L’essor phénoménal de la photographie de calcul

Les avancées matérielles ne suffisent plus : ce sont les algorithmes qui sont désormais derrière les meilleurs appareils photos, explique Maxime Johnson. 

Photo: Google

Le lancement récent de l’iPhone 8 d’Apple et le dévoilement cette semaine du téléphone Android Pixel 2 de Google (ci-dessus) cimentent l’importance dans l’industrie techno de la photographie de calcul, une discipline où les appareils photos sont améliorés à l’aide de logiciels de plus en plus poussés.

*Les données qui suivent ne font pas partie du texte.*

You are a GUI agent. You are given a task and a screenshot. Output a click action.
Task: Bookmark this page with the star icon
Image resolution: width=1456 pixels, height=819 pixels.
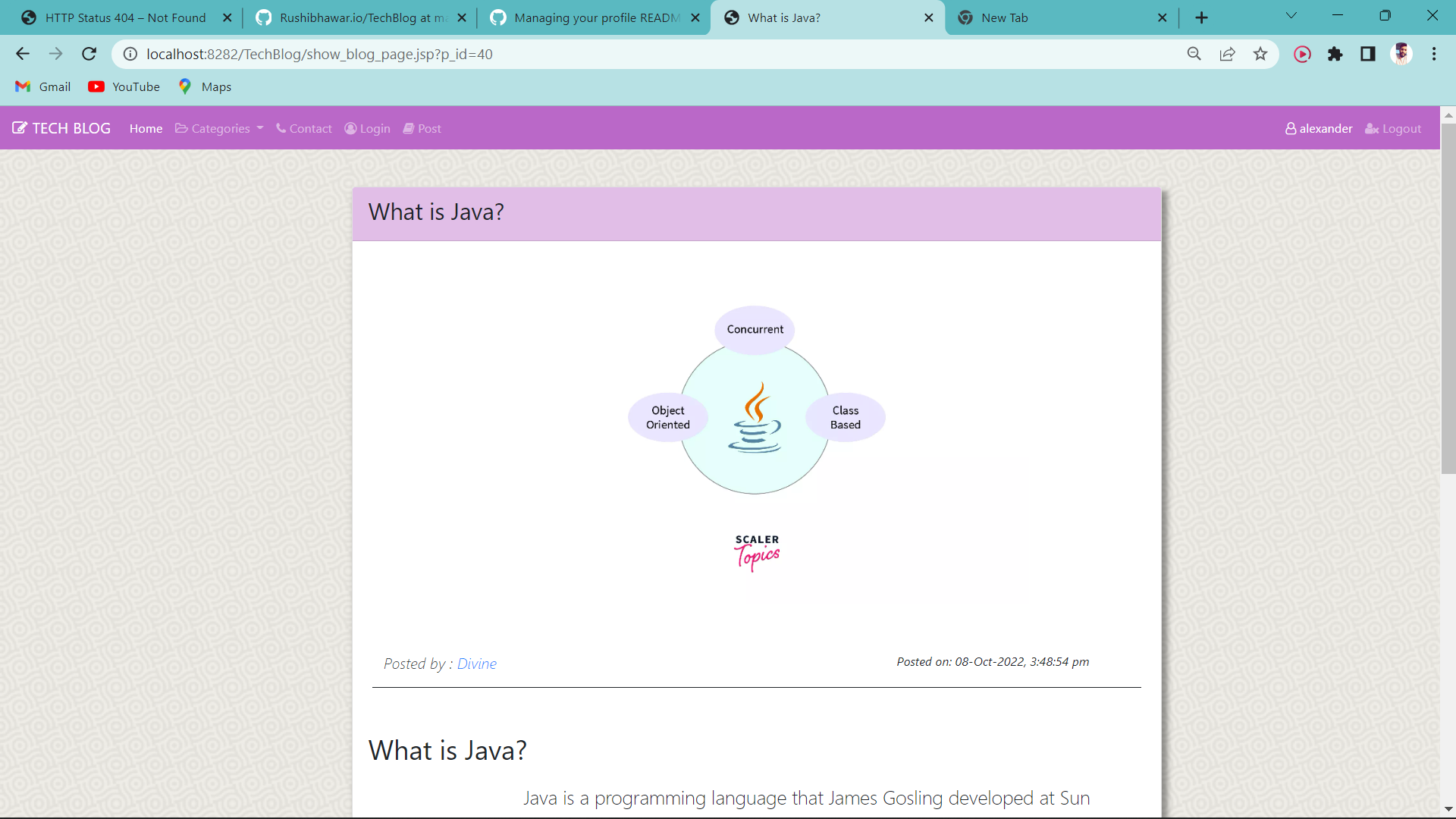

« Des résultats impressionnants en photographie de calcul — les nouveaux téléphones de Google obtiennent un pointage record de 98 pour la qualité de leurs photos », a écrit mercredi le président d’Alphabet (la société mère de Google), Eric Schmidt, sur Twitter, lorsqu’il a présenté le nouveau téléphone de son entreprise.

L’homme d’affaires n’a pas choisi de promouvoir le design du téléphone, ses performances ou des fonctionnalités originales. Il a plutôt vanté les mérites de sa photographie de calcul, ou computational photography, en anglais. Ce n’est pas un hasard. Cette discipline, méconnue du grand public il y a quelques mois à peine, est désormais l’une des plus en vue dans la Silicon Valley, tout particulièrement chez les fabricants de téléphones intelligents.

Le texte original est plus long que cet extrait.